Nye C & Brice A. Combined vitamin B6-mangesium treatment in autism spectrum disorder (Cochrane Library, Issue 4, 2002:http://www.cochrane.org/cochrane/revabstr/ab003497.htm)

訳者コメント:

ビタミンB6療法に関する,コクランレビューの見解が発表されました.評価に値する論文はたった二つで,結論としては,ビタミンB6療法は現時点では自閉症の治療としては推奨されないとしています.

(概要)

この体系的レビューにたいする多くの修正は,2002年2月9日まで続けられた.Cochrane reviewsは必要に応じて定期的にチェックされ内容が更新される.

(背景)メガ・ビタミン療法は分裂病患者の治療として1950年代に始まった.Pyroxidine(ビタミンB6)の大量投与の結果として,何例かの自閉症児に会話と言語の改善が観察され,ビタミンB6が自閉症と診断された小児に使われ始めた.数多くの報告された研究が,自閉症者において,言語性コミュニケーション,非言語性コミュニケーション,対人スキルそして生理学的機能などのいろいろな特徴における,ビタミンB6-Mg(MgはビタミンB6による好ましくない副作用を減ずることが発見された)の効果を評価した.

(目的)自閉症児および自閉症成人例の,社会的反応,コミュニケーション反応,そして行動学的反応の治療において,ビタミンB6とマグネシウム(B6-Mg)の効果を検証する.

(検索戦略)我々はCochrane Controlled Trials Register,MEDLINE,EMBASE,PsychINFO,Dissertation Abstracts Internationalを検索した.サーチエンジンはFirstSearchを使った.あつめられた論文およびレビュー論文全ての参考文献リストも,追加研究として検討した.

(選別基準)参加者は介入前に無作為に割り付けられ,そのアウトカムが偽薬または無治療群と比較されている全ての研究を網羅した.

(データ収集と解析)2人のレビュアーは独立して,上述の選別基準で同定された研究全てを評価した.

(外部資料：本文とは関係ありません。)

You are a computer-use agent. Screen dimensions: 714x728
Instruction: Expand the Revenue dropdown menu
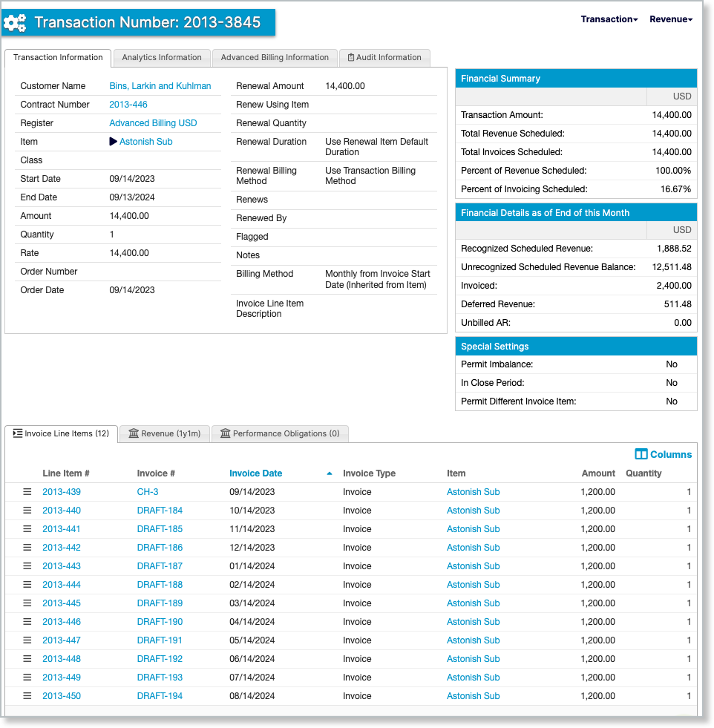(x=670, y=19)
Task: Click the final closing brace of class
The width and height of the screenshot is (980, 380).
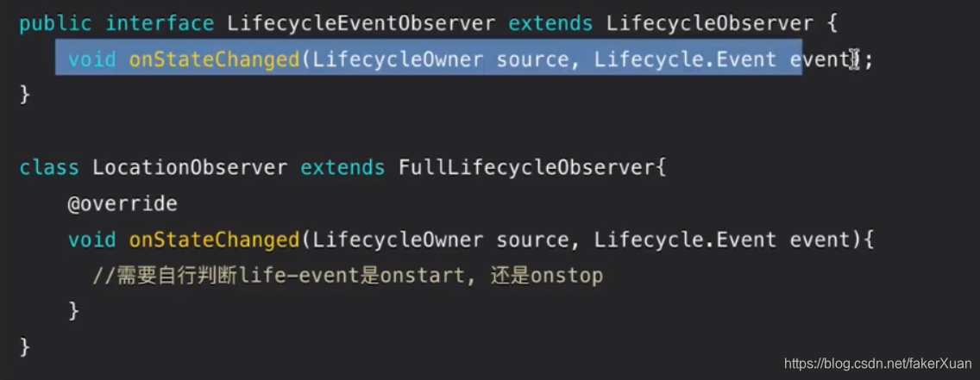Action: [25, 346]
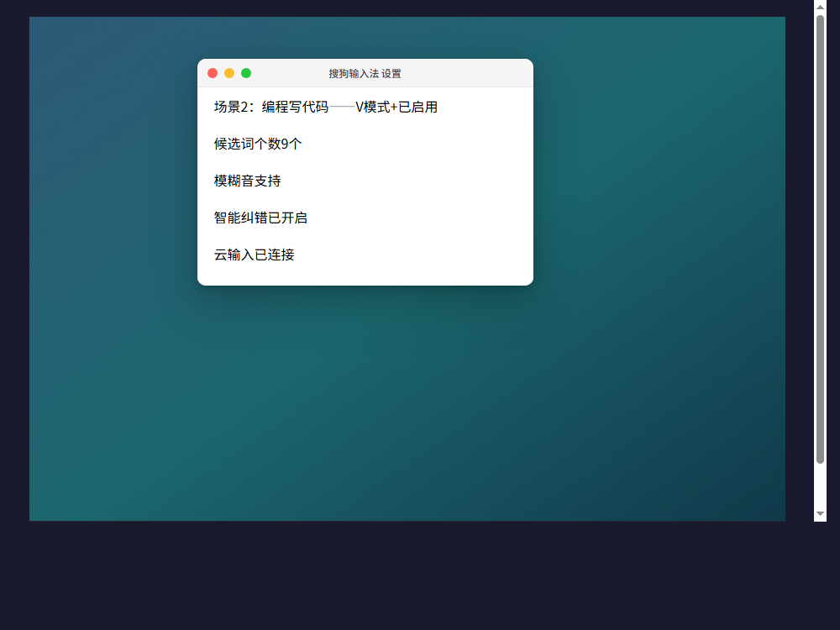Viewport: 840px width, 630px height.
Task: Close the 搜狗输入法 设置 window
Action: 213,73
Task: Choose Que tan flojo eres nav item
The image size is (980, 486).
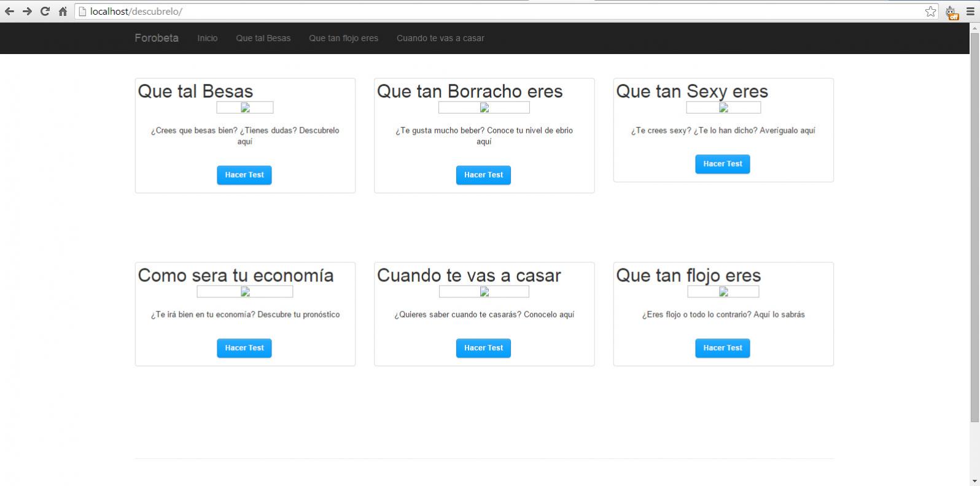Action: tap(343, 38)
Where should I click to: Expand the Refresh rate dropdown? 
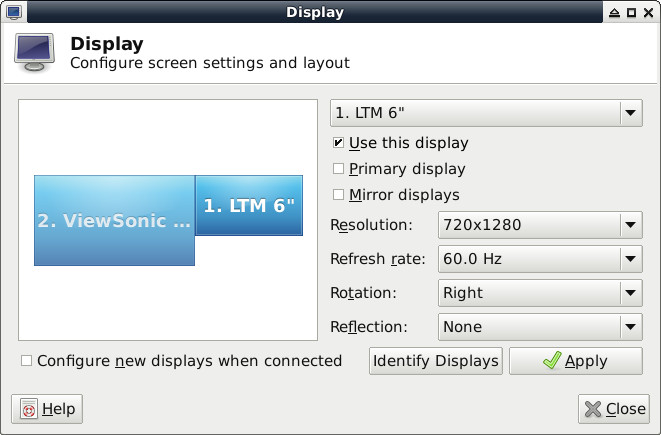pyautogui.click(x=539, y=259)

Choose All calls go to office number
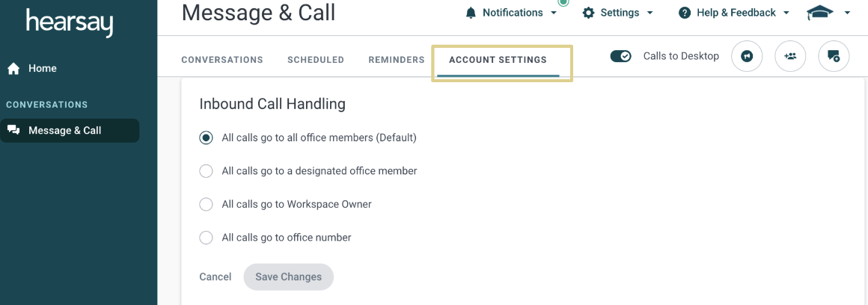pos(206,238)
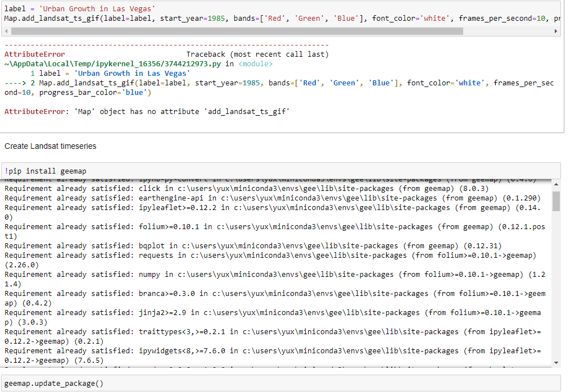Click the 'Urban Growth in Las Vegas' string

point(96,9)
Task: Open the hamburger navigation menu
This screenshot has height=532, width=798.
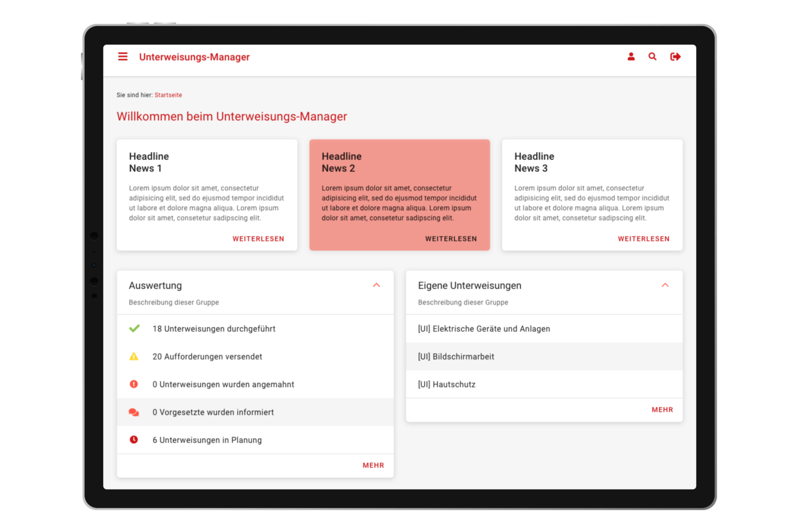Action: tap(123, 56)
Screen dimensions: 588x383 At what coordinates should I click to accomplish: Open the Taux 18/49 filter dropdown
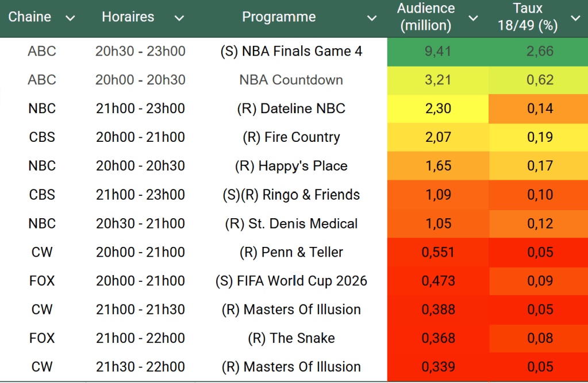575,18
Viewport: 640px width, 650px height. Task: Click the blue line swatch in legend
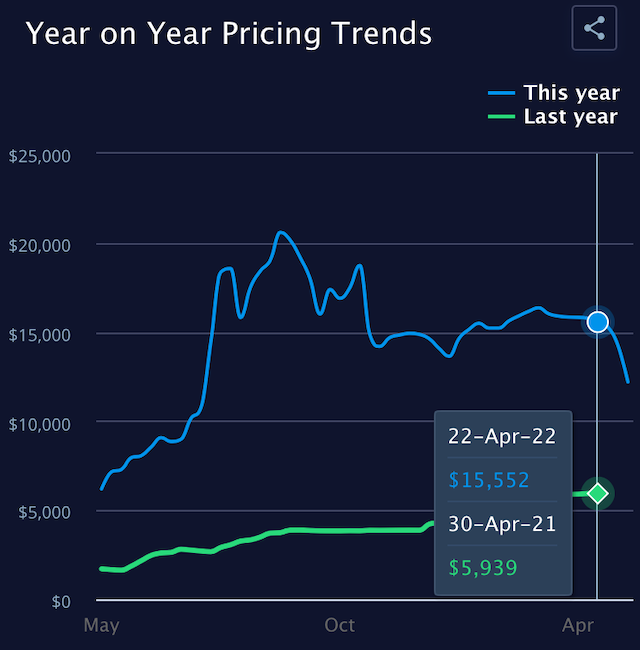[506, 93]
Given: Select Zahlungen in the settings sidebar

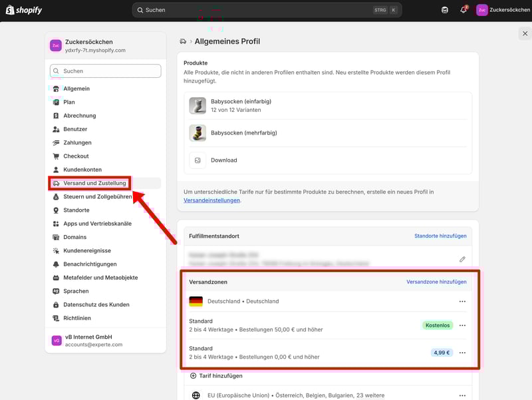Looking at the screenshot, I should click(x=77, y=142).
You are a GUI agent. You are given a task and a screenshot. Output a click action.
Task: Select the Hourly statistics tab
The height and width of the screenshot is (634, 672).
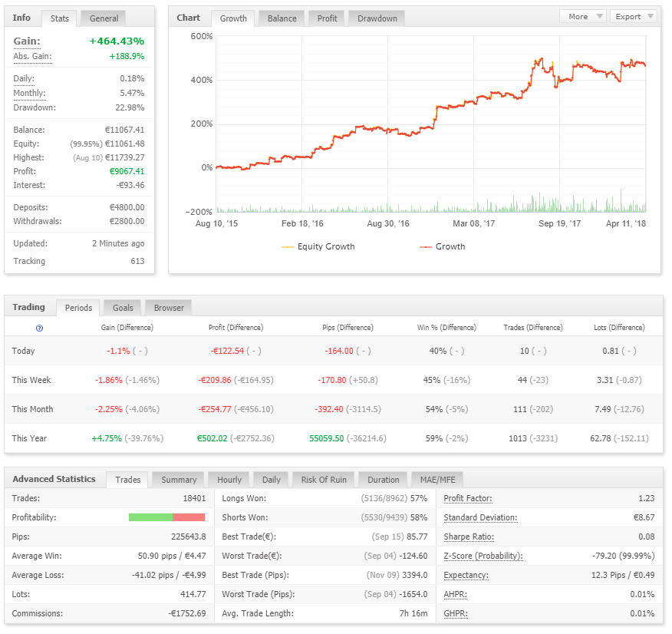[229, 480]
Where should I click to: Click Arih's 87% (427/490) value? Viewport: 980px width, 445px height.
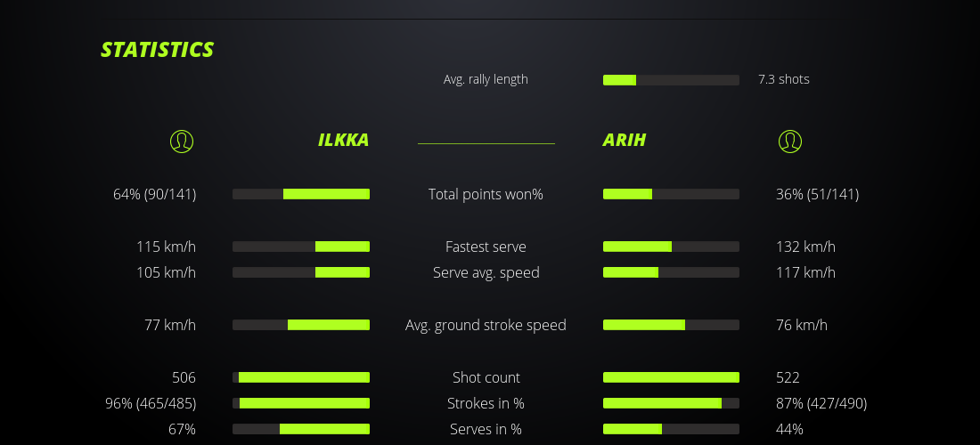pos(821,403)
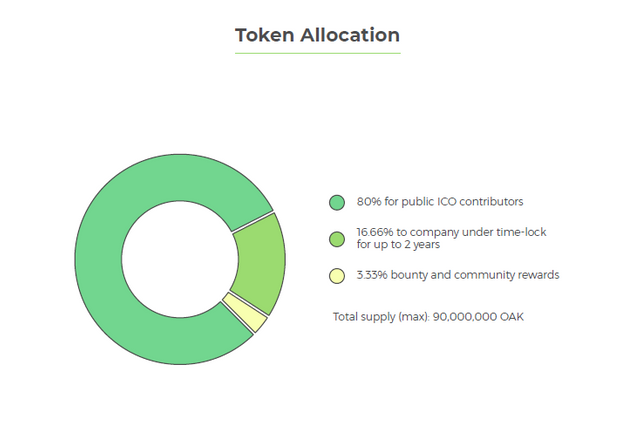Click the '90,000,000 OAK' supply figure
This screenshot has width=640, height=443.
pyautogui.click(x=478, y=317)
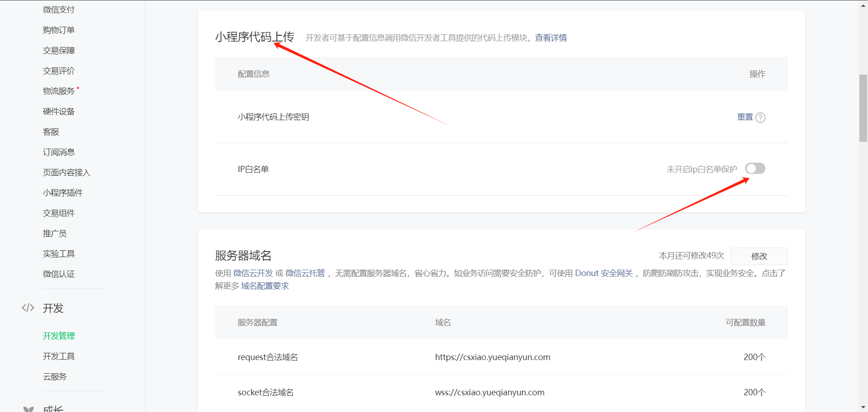This screenshot has height=412, width=868.
Task: Open the 微信云开发 link
Action: [x=253, y=273]
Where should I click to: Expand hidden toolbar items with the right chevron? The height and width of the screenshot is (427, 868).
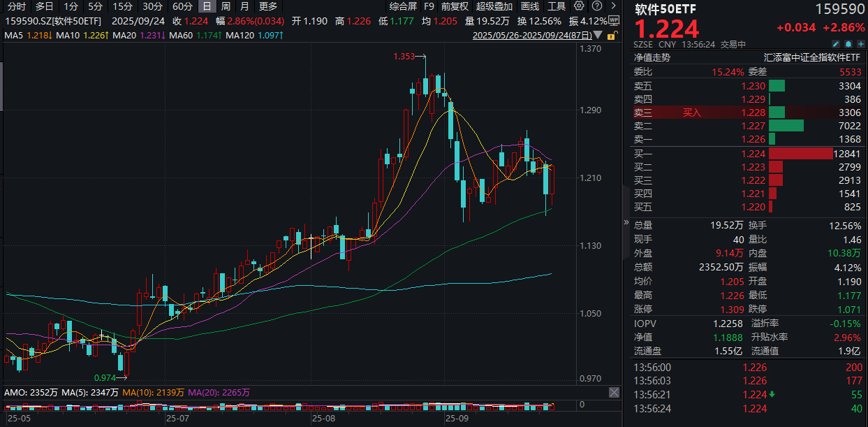click(614, 6)
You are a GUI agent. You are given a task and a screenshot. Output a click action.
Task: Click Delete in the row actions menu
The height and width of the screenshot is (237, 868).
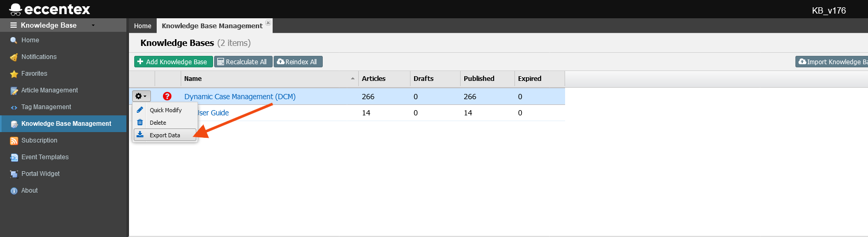pos(158,123)
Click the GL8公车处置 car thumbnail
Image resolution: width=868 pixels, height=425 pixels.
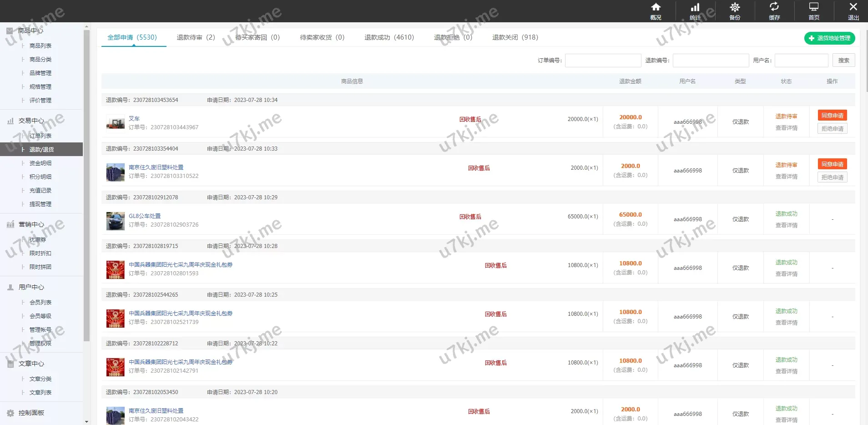click(x=115, y=221)
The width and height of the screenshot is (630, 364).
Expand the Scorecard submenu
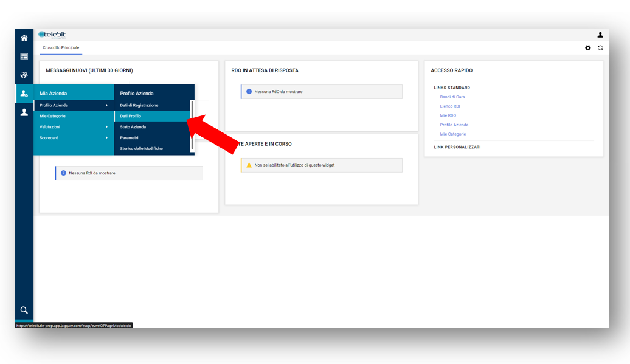(x=74, y=138)
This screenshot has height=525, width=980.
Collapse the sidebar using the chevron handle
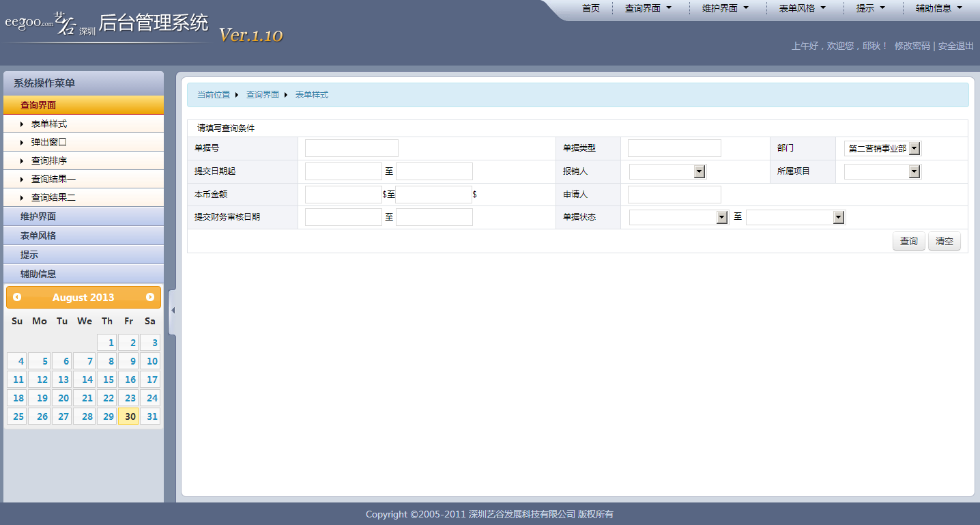coord(172,311)
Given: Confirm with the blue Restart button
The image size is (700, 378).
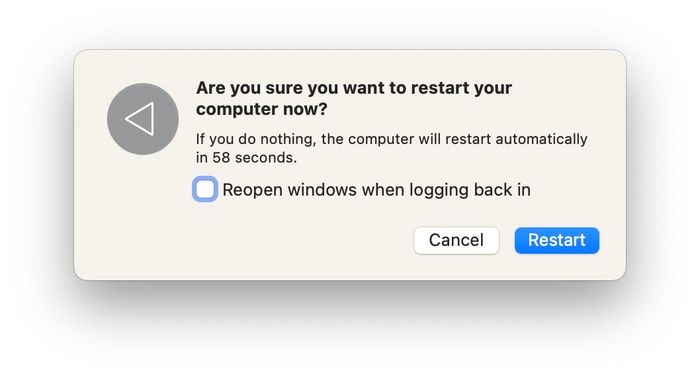Looking at the screenshot, I should (557, 241).
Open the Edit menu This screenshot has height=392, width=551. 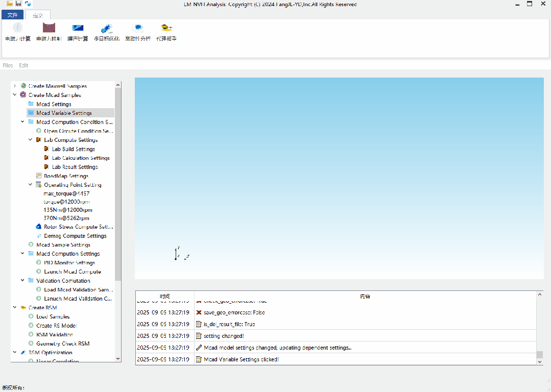pos(23,65)
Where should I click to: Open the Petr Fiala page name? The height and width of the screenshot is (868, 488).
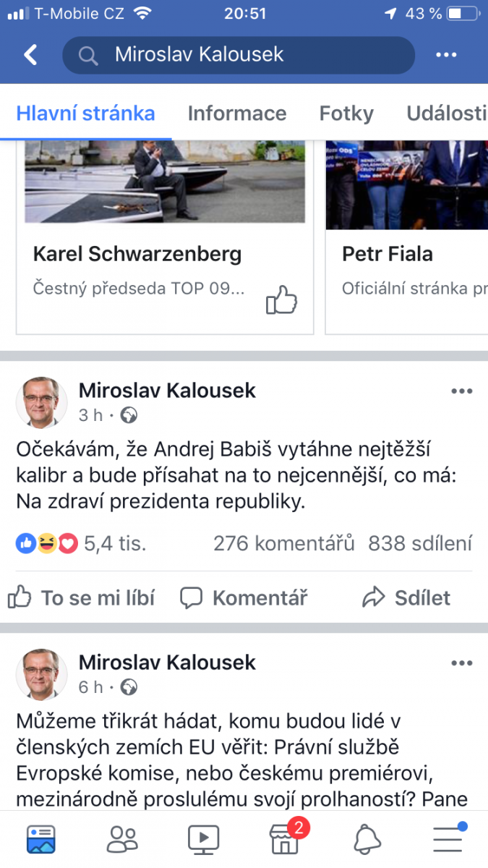point(388,254)
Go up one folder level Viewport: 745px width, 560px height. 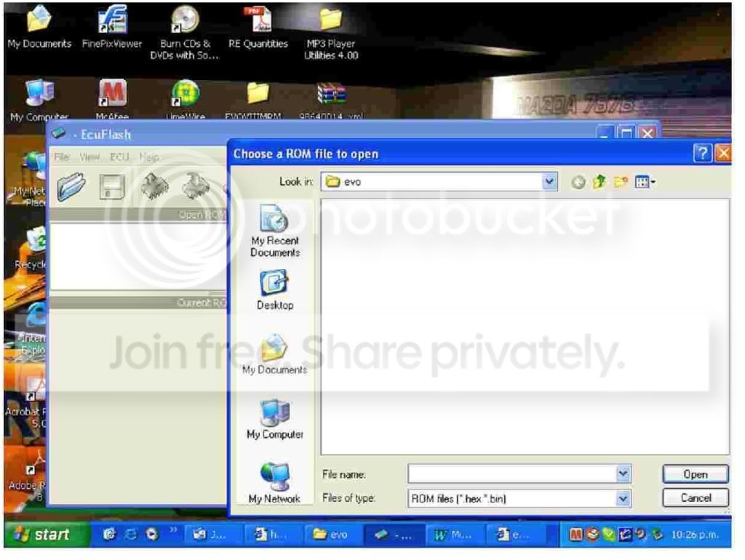(597, 182)
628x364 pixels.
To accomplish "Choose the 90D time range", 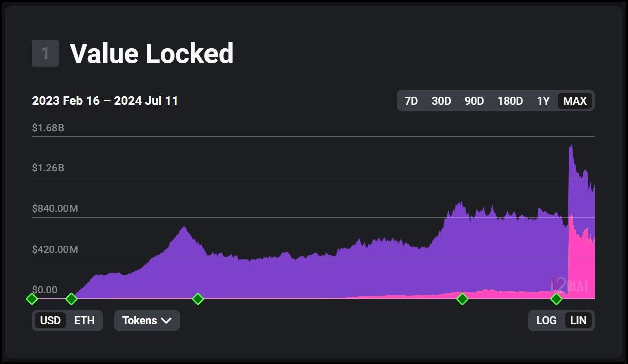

(主な結果)2つの臨床試験がレビュー対象となった.両研究とも,二重盲検クロスオーバーデザインを使っていた.一つの研究(Tolbert,1993)は,解析するにはデータが不十分であった.筆頭著者に連絡を取り,必要なデータがないか問い合わしたが,入手することはできなかった.もう一つの研究(Findling,1997)は,治療群とプラセボ群の間で,B6介入後の社会的相互関係,コミュニケーション,強迫性,衝動性,または多動性などに関する評価結果に有意な違いがなかった.

(レビュアーの結論)研究の数が少なく(2つ),研究の方法論的質およびサンプルサイズが小さいことから,自閉症の治療としてはB6-Mgの使用は推奨されない.